Unfortunately, our technology has escaped control by social systems, and society now faces the peril of those with vast imagination, unlimited wealth, massive technology. Most of our billionaires seem to be narrowly ignorant of true humanity .

Perhaps the worst examples are those whose science fiction imagination is creating ruin. They want humanity to expand into space like in Heinlein juvenile novels, and they ignore the wonderful planet they actually inhabit and which will probably remain the only home of humanity forever. In the meantime, among many other catastrophes, they garbage up near Earth orbit with debris that could end our current technology age quite dramatically.  

Unlimited power in fanatic minds is always a prelude to disaster. And that prediction is only a little bit relying on my own imagination .

Why

Responses to the simple question “why” are traditionally “why not” and “because”. A more useful answer would be “irrelevant”.  

Our intellects have allowed us to expand instincts into learning. We remember the past and project visions into the future. This is quite useful, it lets us know, for example, that if we drop a rock it will fall. Using language, we can become quite clever about everything .

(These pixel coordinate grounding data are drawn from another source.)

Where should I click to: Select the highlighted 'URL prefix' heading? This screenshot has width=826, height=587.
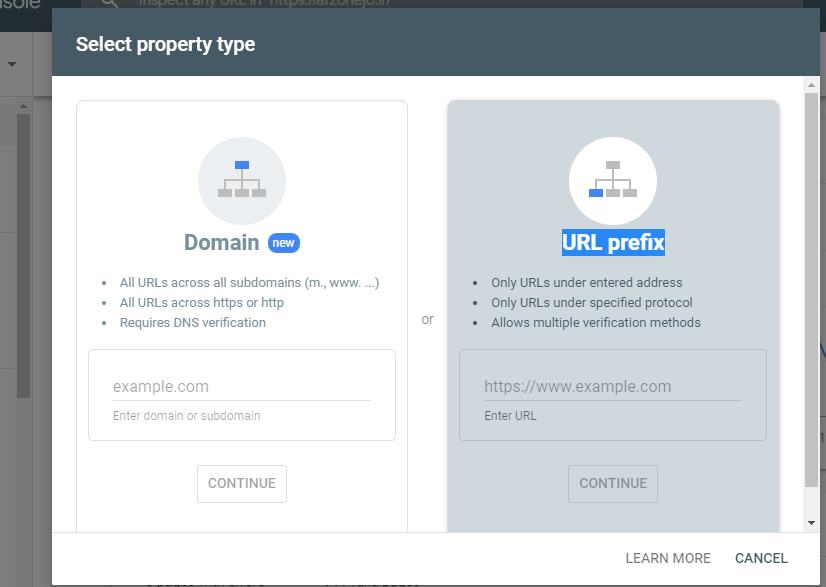point(612,242)
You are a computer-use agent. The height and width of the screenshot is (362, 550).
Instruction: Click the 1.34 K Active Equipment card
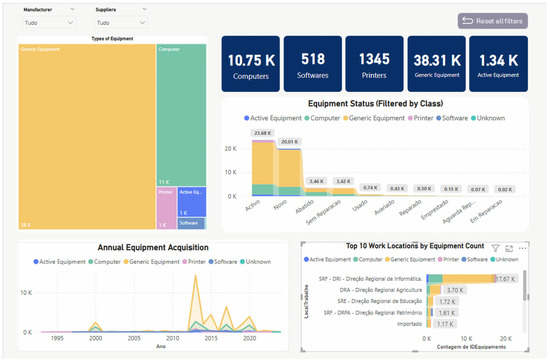[x=498, y=63]
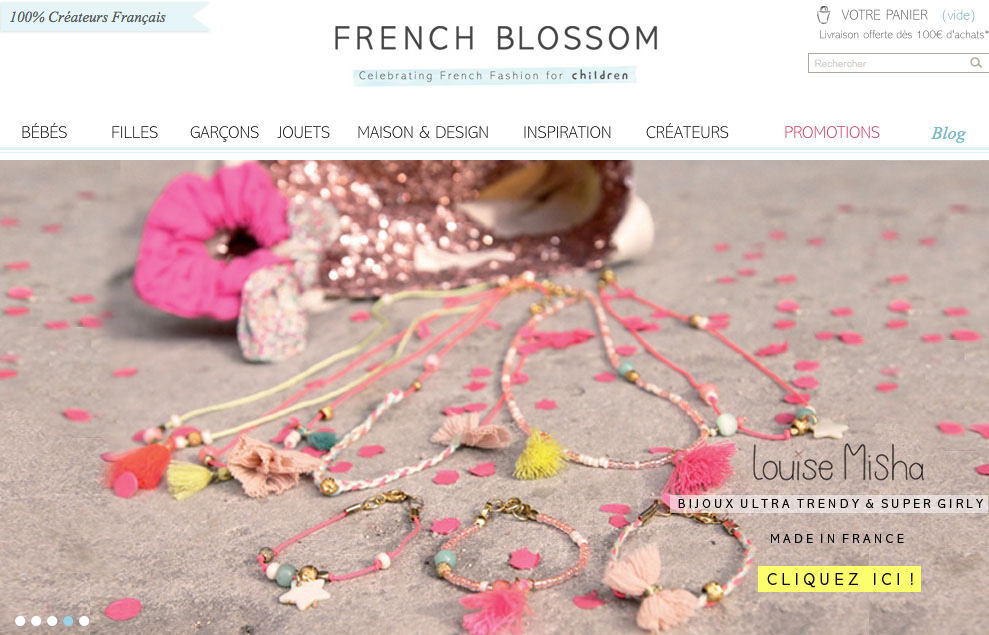Open the CRÉATEURS page

[x=687, y=132]
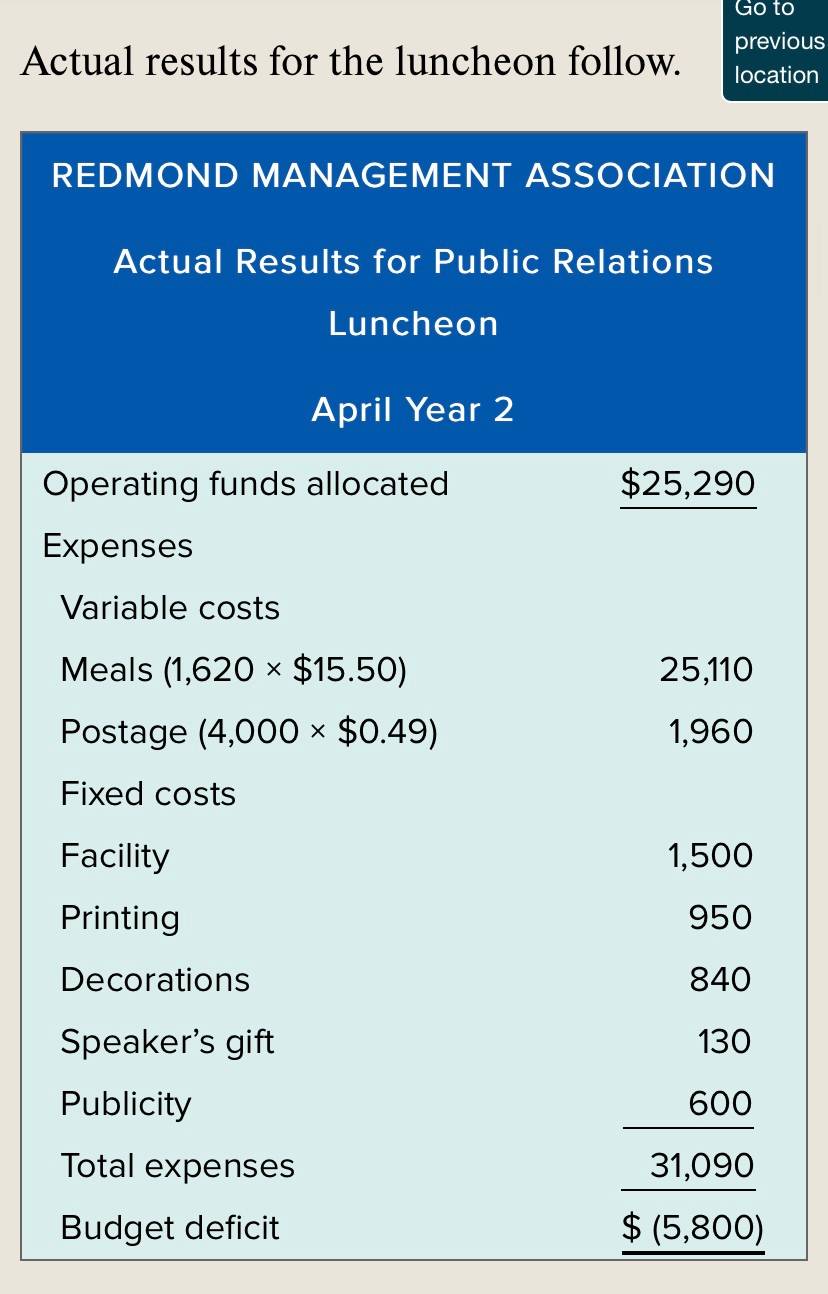Select the 'Variable costs' subheading
The width and height of the screenshot is (828, 1294).
coord(170,608)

So we become almost instinctual about cause and effect, and the logic that ties them together. Everything, we start to believe, must have a cause. In our egocentric anthropomorphic conceptual universe, we then project that every cause requires a reason. 

We think that we also must have a reason beyond simply being. That seems wrong at a metaphysical level. It’s purely selfish egoism with delusions of grandeur. 

Cause and effect logic is useful. It doesn’t necessarily underlie a mystic reality of the universe. We don’t even have much perspective on the nature of time itself – and time is essential for cause and effect .

Oh, “why” can be fun. Like any other dream. And “why not” may be a decent answer. But mostly at high abstract levels it is simply an entertaining and useless waste of time (whatever time may be).